Please be aware that failing to provide the Board with identity information may result in the Board not being able to adequately investigate alleged violations. It also prohibits Board staff from providing you with updates regarding the Boards review and resolution of your complaint.
Before completing these forms, please understand that the Board of Dentistry does not assist individuals in obtaining monetary refunds related to dental treatment. The Board of Dentistrys authority is limited to taking disciplinary or corrective action against a dental care provider when warranted in order to protect the public at large. If you are seeking monetary reimbursement, please call the Board office (612-548-2124) for information about where you may seek such assistance.
1. COMPLAINT REGISTRATION FORM:
While we do not wish to unduly complicate the filing of complaints, we ask that you submit your complaint in writing so that it can be properly evaluated. Please provide as much detail as you can regarding all facts which relate to the complaint, including records which you may have or know about, and any attempts you may have already made to resolve your complaint with the provider. If you are unable to submit your complaint in writing, please call our office.
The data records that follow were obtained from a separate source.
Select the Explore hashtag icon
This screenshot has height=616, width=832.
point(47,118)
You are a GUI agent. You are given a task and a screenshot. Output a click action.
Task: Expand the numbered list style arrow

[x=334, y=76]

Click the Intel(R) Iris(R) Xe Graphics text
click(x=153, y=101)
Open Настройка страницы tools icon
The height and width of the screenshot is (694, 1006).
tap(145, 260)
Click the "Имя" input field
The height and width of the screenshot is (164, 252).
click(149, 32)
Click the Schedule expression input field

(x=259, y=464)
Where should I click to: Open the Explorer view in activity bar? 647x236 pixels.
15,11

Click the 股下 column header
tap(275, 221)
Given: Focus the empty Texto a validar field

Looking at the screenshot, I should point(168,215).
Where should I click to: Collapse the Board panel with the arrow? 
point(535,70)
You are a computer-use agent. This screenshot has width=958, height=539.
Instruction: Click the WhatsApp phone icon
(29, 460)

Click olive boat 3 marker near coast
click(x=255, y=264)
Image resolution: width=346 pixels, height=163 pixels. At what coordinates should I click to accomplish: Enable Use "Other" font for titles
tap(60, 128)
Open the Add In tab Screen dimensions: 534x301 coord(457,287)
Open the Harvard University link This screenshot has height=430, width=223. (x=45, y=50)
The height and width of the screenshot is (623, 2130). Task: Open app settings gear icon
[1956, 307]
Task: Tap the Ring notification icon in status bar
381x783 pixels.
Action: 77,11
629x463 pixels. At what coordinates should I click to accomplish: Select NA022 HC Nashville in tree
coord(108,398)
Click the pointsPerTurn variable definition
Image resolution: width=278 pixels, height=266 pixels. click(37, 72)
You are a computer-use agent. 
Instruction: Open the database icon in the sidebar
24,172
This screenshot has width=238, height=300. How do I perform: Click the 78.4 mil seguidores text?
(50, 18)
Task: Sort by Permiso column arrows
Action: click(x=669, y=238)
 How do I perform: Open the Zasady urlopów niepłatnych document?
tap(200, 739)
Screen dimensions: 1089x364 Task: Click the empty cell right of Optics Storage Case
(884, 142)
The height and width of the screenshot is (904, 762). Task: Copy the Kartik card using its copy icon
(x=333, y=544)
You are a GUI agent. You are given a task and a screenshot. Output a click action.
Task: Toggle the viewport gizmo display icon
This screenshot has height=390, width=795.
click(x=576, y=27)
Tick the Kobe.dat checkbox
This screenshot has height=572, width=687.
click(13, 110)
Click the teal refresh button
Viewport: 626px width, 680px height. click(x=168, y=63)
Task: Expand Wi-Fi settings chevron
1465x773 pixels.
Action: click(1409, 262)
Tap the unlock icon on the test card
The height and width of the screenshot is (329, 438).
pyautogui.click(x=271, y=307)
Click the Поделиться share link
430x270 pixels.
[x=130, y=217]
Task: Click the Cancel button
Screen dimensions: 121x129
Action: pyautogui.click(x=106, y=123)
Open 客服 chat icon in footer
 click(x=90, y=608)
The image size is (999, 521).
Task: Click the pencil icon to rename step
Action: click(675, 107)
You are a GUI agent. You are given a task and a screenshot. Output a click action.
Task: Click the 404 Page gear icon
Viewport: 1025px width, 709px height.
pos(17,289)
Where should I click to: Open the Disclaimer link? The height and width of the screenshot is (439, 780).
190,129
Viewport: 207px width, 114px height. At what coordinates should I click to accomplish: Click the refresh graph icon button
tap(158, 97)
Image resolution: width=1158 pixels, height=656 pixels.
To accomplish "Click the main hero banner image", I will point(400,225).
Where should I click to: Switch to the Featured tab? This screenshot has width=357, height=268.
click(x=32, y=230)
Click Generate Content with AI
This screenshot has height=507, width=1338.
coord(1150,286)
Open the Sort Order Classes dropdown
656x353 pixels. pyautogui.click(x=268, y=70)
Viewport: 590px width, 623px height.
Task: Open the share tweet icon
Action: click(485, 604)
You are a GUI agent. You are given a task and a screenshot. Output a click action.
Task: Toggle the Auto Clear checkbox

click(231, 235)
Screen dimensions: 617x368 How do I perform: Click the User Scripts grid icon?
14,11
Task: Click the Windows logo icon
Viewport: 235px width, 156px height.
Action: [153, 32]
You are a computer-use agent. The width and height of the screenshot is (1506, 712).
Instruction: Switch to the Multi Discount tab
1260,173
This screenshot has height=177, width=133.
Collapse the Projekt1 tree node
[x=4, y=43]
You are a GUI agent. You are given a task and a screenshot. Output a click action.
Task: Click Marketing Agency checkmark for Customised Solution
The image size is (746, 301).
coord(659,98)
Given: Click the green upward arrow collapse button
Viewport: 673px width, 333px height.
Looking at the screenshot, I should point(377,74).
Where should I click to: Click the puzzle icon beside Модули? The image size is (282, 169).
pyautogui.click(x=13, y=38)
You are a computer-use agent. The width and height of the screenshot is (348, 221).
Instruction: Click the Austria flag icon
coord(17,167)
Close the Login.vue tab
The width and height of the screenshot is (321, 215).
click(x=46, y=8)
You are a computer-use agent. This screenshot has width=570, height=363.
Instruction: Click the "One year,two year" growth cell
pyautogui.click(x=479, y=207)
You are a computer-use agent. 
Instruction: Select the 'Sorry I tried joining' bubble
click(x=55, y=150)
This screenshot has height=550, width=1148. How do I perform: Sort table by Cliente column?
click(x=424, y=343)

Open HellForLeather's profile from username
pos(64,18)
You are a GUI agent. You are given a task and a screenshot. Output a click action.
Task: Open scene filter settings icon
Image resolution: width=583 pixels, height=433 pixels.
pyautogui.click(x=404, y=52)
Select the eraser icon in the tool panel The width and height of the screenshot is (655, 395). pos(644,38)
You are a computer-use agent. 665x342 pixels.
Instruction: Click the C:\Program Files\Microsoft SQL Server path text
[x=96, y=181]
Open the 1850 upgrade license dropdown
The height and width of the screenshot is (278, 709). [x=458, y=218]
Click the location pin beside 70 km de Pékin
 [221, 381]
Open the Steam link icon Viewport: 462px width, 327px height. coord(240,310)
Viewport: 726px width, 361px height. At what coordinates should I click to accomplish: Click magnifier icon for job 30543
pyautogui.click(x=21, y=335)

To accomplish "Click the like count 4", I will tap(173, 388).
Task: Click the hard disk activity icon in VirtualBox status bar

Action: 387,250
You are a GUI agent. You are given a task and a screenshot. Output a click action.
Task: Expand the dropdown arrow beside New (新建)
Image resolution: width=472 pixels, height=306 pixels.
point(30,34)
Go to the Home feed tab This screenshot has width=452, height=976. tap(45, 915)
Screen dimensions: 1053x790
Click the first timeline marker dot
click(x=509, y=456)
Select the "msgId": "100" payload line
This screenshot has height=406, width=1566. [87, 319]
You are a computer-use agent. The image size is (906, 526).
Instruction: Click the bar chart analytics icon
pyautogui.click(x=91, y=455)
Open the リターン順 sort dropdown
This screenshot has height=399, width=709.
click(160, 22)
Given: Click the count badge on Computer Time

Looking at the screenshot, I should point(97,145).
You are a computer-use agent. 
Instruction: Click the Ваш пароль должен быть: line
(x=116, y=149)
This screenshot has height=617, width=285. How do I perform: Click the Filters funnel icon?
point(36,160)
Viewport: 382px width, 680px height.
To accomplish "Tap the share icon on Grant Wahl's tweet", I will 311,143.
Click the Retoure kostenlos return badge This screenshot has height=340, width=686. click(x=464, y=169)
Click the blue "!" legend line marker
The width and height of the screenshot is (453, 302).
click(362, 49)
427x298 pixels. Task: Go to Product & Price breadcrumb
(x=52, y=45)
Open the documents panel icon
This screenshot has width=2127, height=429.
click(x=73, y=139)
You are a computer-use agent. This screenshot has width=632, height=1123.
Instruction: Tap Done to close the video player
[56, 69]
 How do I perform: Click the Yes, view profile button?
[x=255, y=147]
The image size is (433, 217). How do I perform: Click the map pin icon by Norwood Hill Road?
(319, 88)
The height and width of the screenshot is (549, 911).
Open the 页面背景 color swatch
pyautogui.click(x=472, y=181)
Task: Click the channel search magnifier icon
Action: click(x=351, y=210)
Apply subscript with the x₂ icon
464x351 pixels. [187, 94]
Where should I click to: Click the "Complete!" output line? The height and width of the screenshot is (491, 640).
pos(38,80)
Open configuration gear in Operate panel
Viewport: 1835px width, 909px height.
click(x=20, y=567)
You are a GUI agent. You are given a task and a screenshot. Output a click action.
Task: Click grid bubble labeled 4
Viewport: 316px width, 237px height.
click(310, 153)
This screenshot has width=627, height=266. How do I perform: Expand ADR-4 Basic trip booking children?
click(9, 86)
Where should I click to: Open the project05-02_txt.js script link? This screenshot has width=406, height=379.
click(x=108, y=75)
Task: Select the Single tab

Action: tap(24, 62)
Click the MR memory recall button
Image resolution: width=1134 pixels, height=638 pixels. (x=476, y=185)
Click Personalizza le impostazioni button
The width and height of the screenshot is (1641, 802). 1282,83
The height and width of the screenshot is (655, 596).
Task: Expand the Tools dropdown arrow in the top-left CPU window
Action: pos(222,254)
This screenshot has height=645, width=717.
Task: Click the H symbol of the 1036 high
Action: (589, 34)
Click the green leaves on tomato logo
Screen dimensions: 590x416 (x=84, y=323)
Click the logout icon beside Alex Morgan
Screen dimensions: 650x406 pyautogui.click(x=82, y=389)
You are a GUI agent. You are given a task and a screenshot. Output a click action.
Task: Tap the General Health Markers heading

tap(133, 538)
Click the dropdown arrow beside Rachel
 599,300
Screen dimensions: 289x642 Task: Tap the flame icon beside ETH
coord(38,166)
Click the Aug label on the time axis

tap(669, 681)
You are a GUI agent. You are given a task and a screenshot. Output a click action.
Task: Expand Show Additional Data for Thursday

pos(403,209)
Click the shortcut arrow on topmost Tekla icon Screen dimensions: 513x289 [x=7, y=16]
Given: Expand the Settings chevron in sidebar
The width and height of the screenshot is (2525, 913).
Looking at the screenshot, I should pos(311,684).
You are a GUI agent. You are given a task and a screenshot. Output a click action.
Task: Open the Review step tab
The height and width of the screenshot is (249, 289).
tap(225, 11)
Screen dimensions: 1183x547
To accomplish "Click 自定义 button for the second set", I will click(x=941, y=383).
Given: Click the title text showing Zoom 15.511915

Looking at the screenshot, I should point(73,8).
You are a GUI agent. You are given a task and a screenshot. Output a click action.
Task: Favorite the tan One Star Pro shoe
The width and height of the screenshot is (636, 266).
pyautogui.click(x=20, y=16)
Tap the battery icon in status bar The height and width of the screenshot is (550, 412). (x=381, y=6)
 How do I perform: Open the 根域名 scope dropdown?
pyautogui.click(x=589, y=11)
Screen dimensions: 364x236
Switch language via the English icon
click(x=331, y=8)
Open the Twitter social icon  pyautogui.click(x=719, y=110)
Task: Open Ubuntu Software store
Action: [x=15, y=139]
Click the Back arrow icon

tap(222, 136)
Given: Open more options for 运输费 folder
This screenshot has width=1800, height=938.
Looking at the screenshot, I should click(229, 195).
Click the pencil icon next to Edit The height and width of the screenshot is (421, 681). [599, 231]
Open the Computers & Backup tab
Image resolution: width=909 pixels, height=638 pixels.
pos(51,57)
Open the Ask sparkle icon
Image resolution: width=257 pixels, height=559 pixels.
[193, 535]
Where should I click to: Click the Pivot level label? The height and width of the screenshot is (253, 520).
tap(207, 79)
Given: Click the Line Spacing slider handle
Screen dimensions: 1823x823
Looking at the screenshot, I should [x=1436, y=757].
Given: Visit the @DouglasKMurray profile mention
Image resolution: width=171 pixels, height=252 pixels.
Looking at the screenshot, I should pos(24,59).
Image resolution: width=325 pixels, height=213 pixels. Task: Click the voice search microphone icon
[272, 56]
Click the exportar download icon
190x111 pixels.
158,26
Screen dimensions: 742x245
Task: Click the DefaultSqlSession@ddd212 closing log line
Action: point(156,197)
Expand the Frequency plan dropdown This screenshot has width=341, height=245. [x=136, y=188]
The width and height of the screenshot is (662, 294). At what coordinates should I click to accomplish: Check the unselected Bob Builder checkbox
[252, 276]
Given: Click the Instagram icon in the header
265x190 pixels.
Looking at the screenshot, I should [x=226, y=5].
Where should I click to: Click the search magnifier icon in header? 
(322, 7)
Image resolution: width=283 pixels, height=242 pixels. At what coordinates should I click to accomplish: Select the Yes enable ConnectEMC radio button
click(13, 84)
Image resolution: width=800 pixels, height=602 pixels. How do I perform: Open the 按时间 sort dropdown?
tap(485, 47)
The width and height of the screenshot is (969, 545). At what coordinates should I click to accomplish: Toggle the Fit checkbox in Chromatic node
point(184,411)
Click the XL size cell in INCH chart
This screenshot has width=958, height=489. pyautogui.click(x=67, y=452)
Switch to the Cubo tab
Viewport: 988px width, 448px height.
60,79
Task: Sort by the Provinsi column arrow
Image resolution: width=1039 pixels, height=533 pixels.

2. AUTHORIZATION TO OBTAIN RECORDS:
If your complaint alleges that the dental care provider improperly treated you in some way, it will probably be necessary for the Board to obtain your dental records so that your complaint can be properly evaluated. For this reason, we have included an Authorization to Obtain Records form for your signature. It is not legally necessary for you to sign this form; your complaint will be evaluated regardless of whether you sign. However, it may be easier for the Board to evaluate and resolve your complaint if you sign this authorization.
If your complaint is for a minor or dependent, please complete and send us the Records Waiver Authorization for Dependent Form.
3. AUTHORIZATION TO RELEASE COMPLAINT:
When we analyze your complaint, we will likely seek a response from the provider. When requesting the providers response, it could be helpful to share your complaint with the provider. For this reason, we have included an Authorization to Release Complaint form for your signature. This form would authorize us to mail a copy of your complaint to the provider when we request a response. It is not legally necessary for you to sign this form; your complaint will be evaluated regardless of whether you sign it. However, it may be easier for the Board to evaluate and resolve your complaint if you do sign it. If you choose not to sign the Authorization to Release Complaint form, and the complaint becomes part of an active investigation, the complaint is classified as confidential data in accordance with the Minnesota Data Practice Act.
RIGHTS UNDER DATA PRACTICES ACT
In accordance with the Minnesota Data Practice Act, information supplied to the Board as part of an active investigation is classified as confidential data. However, the complaint may be disclosed to the Board members assigned to this case, Board staff, consultants retained by the Board, the Attorney Generals Office, other licensing officials and, when necessary, the courts. In addition, even if you do not sign the Authorization to Release Complaint form, the substance of the complaint may be disclosed to the provider. Disciplinary actions taken by the Board are public, but they do NOT include specific patient names.
Finally, may we again remind you to sign and date the Complaint Registration form. Please return it and the authorizations, if appropriate, to the address noted above.
The entire complaint resolution process can be very lengthy, but you will be notified in writing about the Boards decision regarding the resolution of your complaint.
Thank you in advance for taking the time to file your complaint.